### Exercise objective
Pick up the article on Africa and the US presidential election after its final sentence and keep writing it.

### Passage for review
——————
The United States presidential election is upon us and Africans, like the rest of the world, have been a captive audience as incumbent Donald Trump and his challenger Joe Biden wooed voters for a four-year mandate as leader of the free world.
It’s fairly safe to assume the majority of Africans are probably Team Biden: after all, for eight years he was the right hand man of Barack Obama, whose father was Kenyan and whose election in 2008 as America’s first black president was cheered throughout the continent.
Although Africa might not have benefited as much, economically, as many had rather unrealistically expected from Obama’s presidency, he remains widely very popular, and his endorsement of Biden carries significant weight.
On his part, Trump has in his first four year term signalled, at best, a distinct lack of interest in Africa, and at worst a contempt for it.
Even before he became president, Trump alienated many Africans through his relentless attacks on Obama, including an unfounded suggestion that he was born in Kenya rather than the US and was therefore an illegitimate president.
In addition, Trump has yet to set foot on the continent since his inauguration in January 2017, although his wife Melania did visit Ghana, Malawi, Kenya and Egypt two years ago.
If he fails to win a second term on November 3, Trump would be the first US president not to have visited Africa while in office, since Ronald Reagan in the 1980s.
Added to that, many Africans have neither forgotten, nor forgiven, how the outspoken former real estate tycoon, who is often accused of being racist, queried in January 2018 why the US would want immigrants from Haiti and African nations, calling some of them “sh*thole countries”.
Africans have also not been spared from the Trump administration’s moves to tighten immigration rules – particularly for third world countries – in pursuit of its “America First” agenda. In January, Nigeria was among six countries whose citizens are now blocked from obtaining US visas that can lead to permanent residency.
Not surprisingly, China has overtaken the US as the recipient of most African students. The gap is likely to widen further after Washington introduced proposals that would limit student visas for 36 African countries to two years, forcing them to incur additional costs to extend the permits and complete their studies.
African leaders, including South African President Cyril Ramaphosa, have bristled over Trump’s criticism of how the World Health Organisation, headed by Ethiopian Dr Tedros Ghebreyesus handled the outbreak of Covid-19.
Trump accuses WHO of being sluggish in sounding the alarm that the coronavirus was now a pandemic, and of being lenient on China, where the virus was first reported last December. Trump says the Asian giant did not do enough to contain the pandemic within its borders, leading to it sweeping across the whole globe.
——————
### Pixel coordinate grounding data
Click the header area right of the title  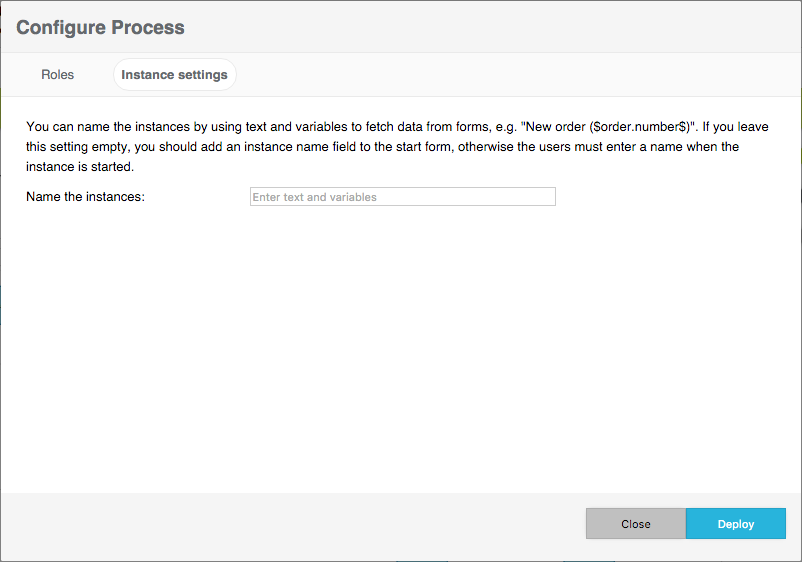tap(500, 27)
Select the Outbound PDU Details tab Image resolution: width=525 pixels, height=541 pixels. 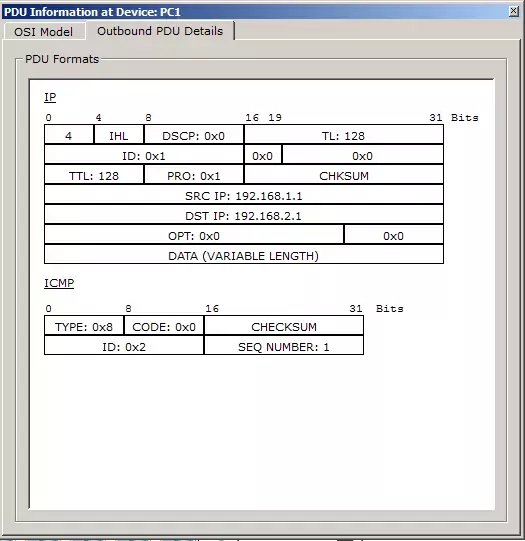coord(160,31)

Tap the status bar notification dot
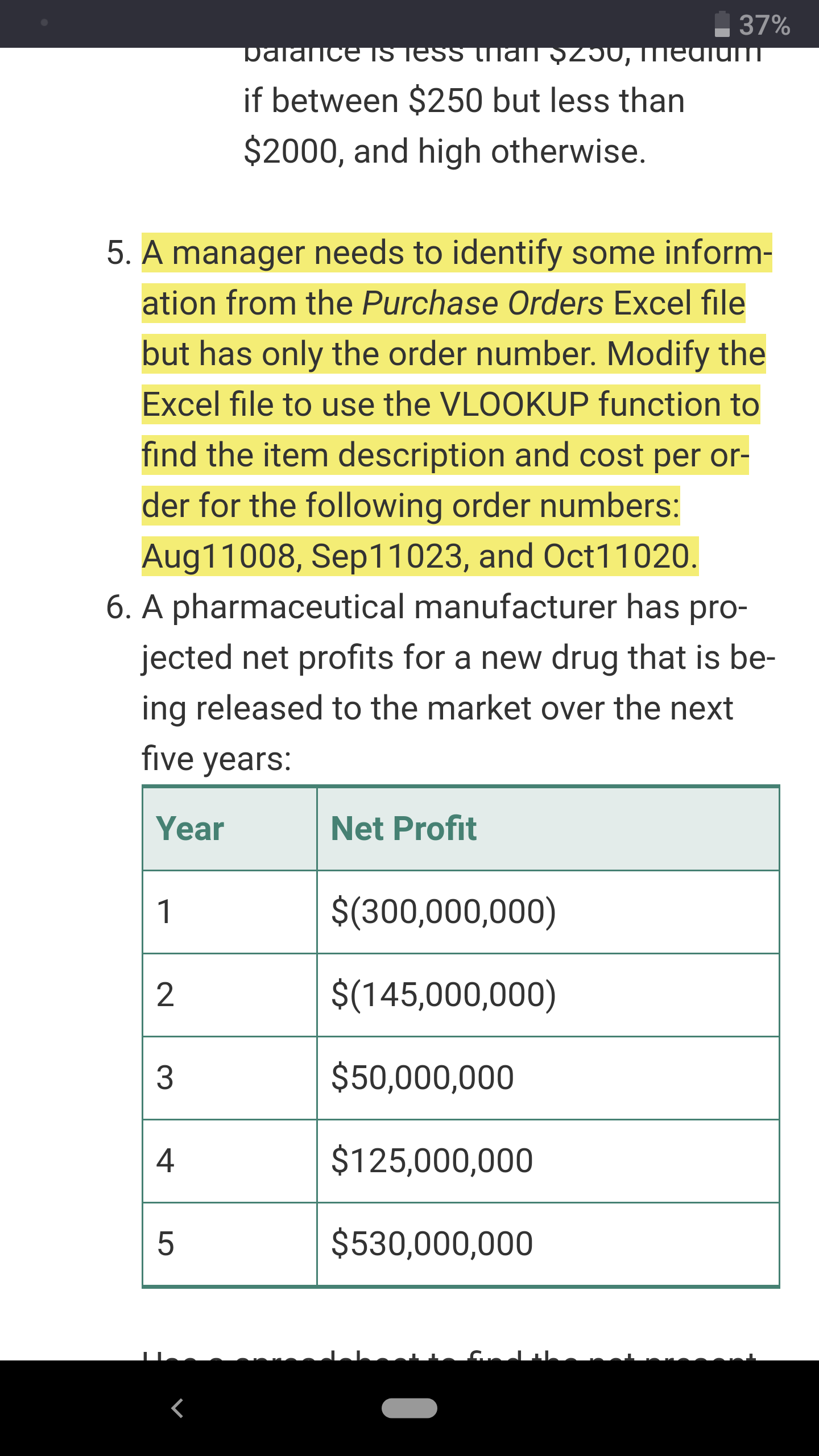click(x=44, y=23)
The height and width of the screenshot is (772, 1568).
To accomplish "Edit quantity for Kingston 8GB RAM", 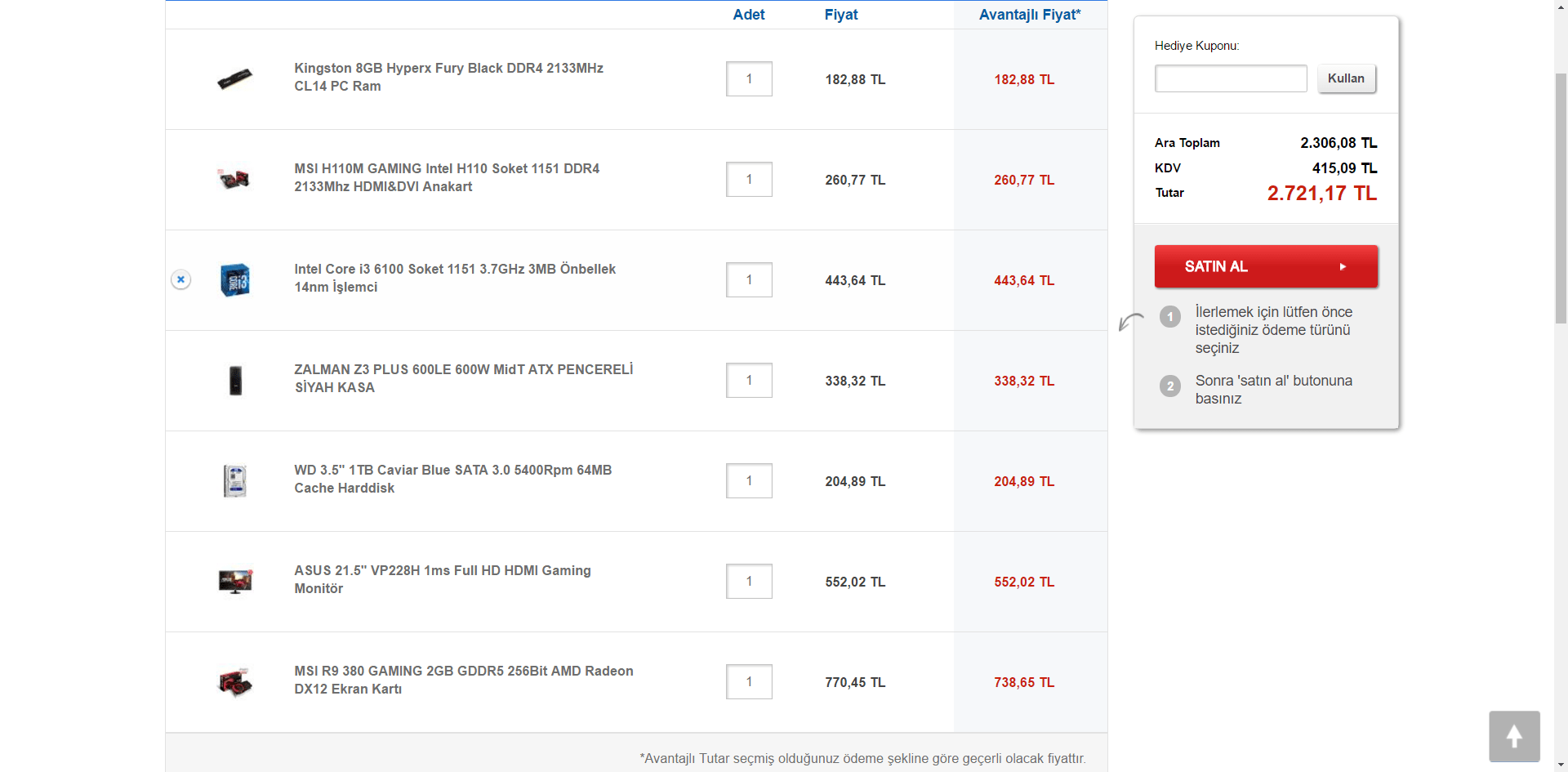I will coord(749,79).
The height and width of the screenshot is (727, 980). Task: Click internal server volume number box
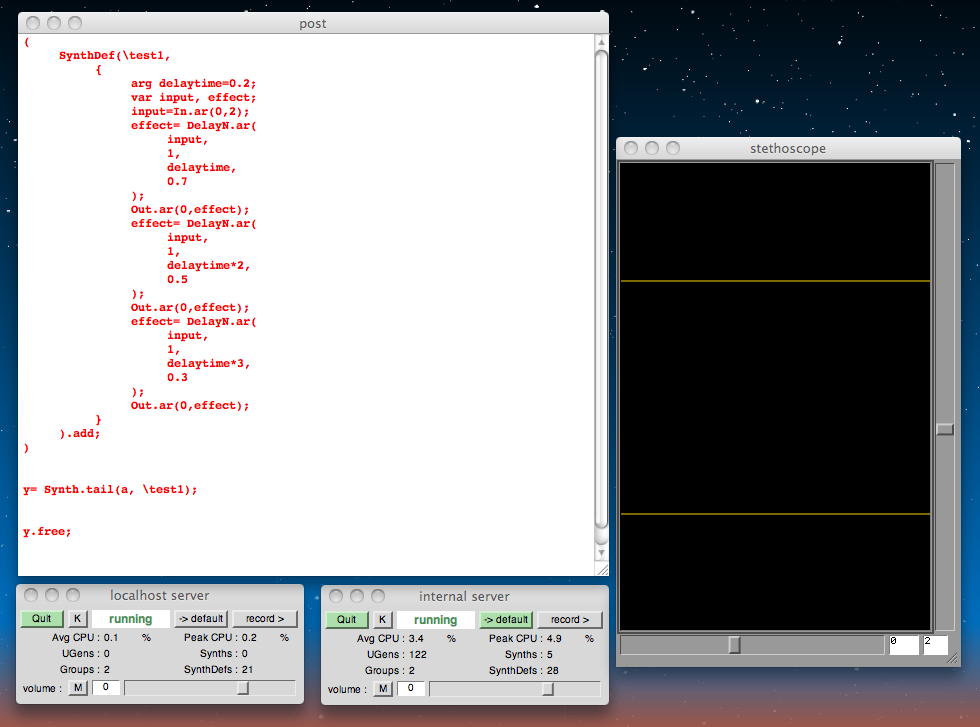pyautogui.click(x=410, y=689)
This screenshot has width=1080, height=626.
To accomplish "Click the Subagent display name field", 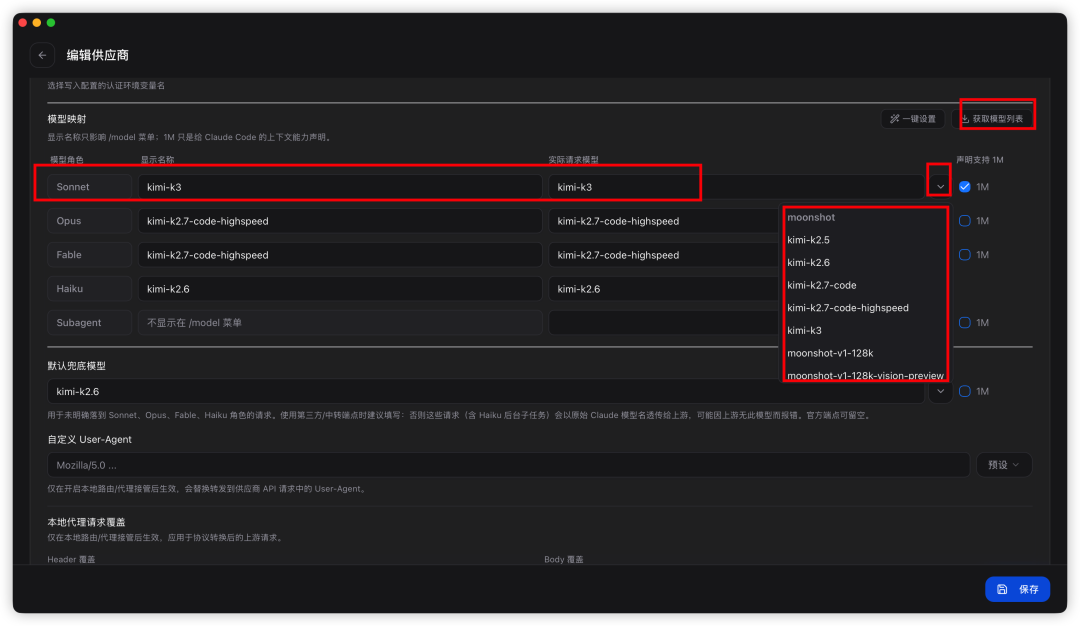I will pos(340,322).
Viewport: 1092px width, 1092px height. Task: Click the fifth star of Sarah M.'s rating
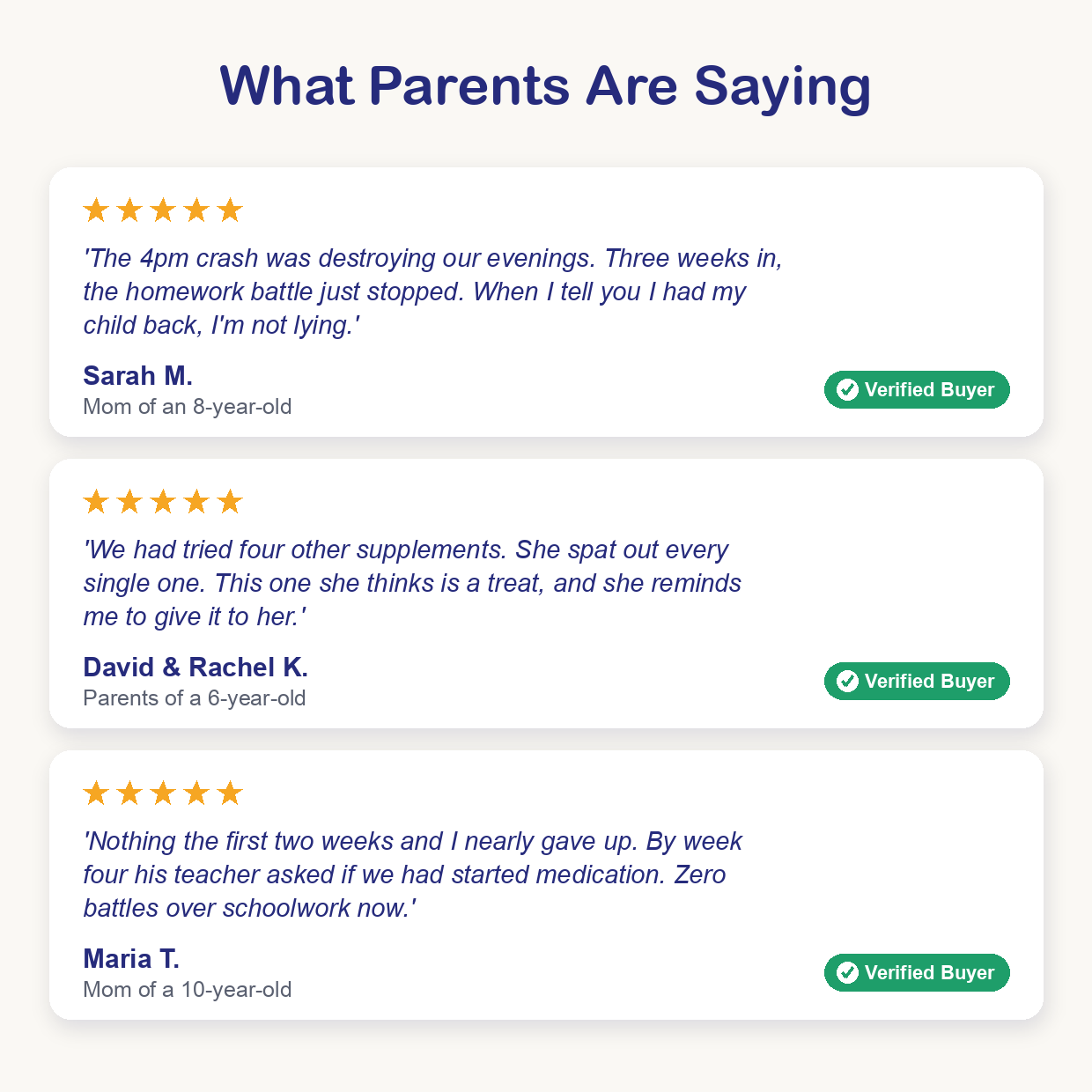click(230, 210)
——————
### Task output
Africa’s largely impoverished countries are likely to bear the brunt after Trump in July formally began the process of withdrawing the US from WHO. Washington is the global health agency’s largest single contributor, providing more than US$400 million.
Senior officials from Biden’s Democratic Party have indicated that if elected, he would quickly move to restore US membership of WHO and rejoin the Paris climate agreement, a crucial pact for Africa countries vulnerable to climate change.
The latest Trump slight to Africa has come in the form of his government’s opposition to former Nigerian finance minister Ngozi Okonjo-Iweala’s nomination as director of the World Trade Organisation.
A WTO nominations committee recommended that the group’s 164 members appoint Okonjo-Iweala, but the U.S., which is critical of the agency’s handling of global trade, prefers South Korea’s Yoo Myung-hee and could very well scupper the Nigerian’s chances for the job.
To Trump’s credit, US programmes in Africa have continued during his presidency, led by Assistant Secretary of State Tibor Nagy, a former career diplomat with vast experience of the region.
African countries continue to benefit from the African Growth and Opportunity Act (AGOA) enacted by Trump’s fellow Republic George W. Bush in 2000, which allows exports from eligible countries into the US, duty and quota-free.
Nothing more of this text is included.